A prime example: towards the end of the film we briefly experience Jason struggling to stay afloat as flashback when his mama Pam Voorhees (Betsy Palmer) unfurls exposition upon Alice (Adrienne King). Its brevity gets the point across but is the initial seed for a viewer to see more of the lovable spud-head, and it’s a story angle that spins off some meaty questions, like were the counselors that let him drown Barry & Claudette? And if not, were they actually fucking, or was that Mrs Voorhees’ own opinion of events? Of course, many would scoff and roll their eyes at looking “too deep” into this movie, certainly a film so cheap and nasty, as those that made it describe it.

But it is the film itself that presents the questions.

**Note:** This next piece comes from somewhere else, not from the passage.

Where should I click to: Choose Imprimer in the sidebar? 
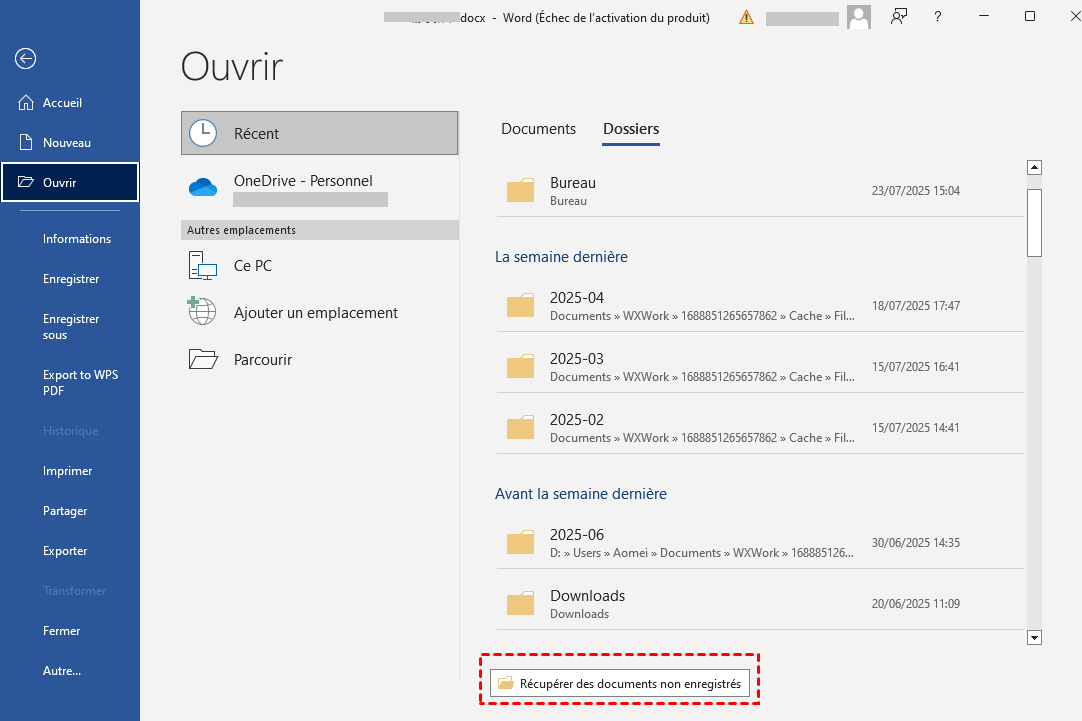pyautogui.click(x=67, y=471)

Pamela’s flashback of Jason drowning is a possible falsity, as it was denoted in the script that it was to be portrayed as a fantasy version, with specific instructions for post-production to mix the audio of Jason’s please for help to sound “filtered, echoed and distant”. Again, to Miller’s credit.

Other films in the series have shown that coy sense of “don’t trust memories” subtext. I find it interesting that in Freddy Vs Jason (2003), writers Shannon & Swift chose to finally show the circumstances surrounding Jason’s drowning in full… but framed within his own nightmare. It was an admirable subtlety on their part that offers an automatic seamless retcon should future films want to canonically elaborate on the original concept, because it represents only Jason’s possibly exaggerated memory of that fateful day.

However just because that out-of-reality factor (nor our thoughts on the overall film), the scene shouldn’t be overlooked for what it was fundamentally designed to be: the origin of Jason Voorhees.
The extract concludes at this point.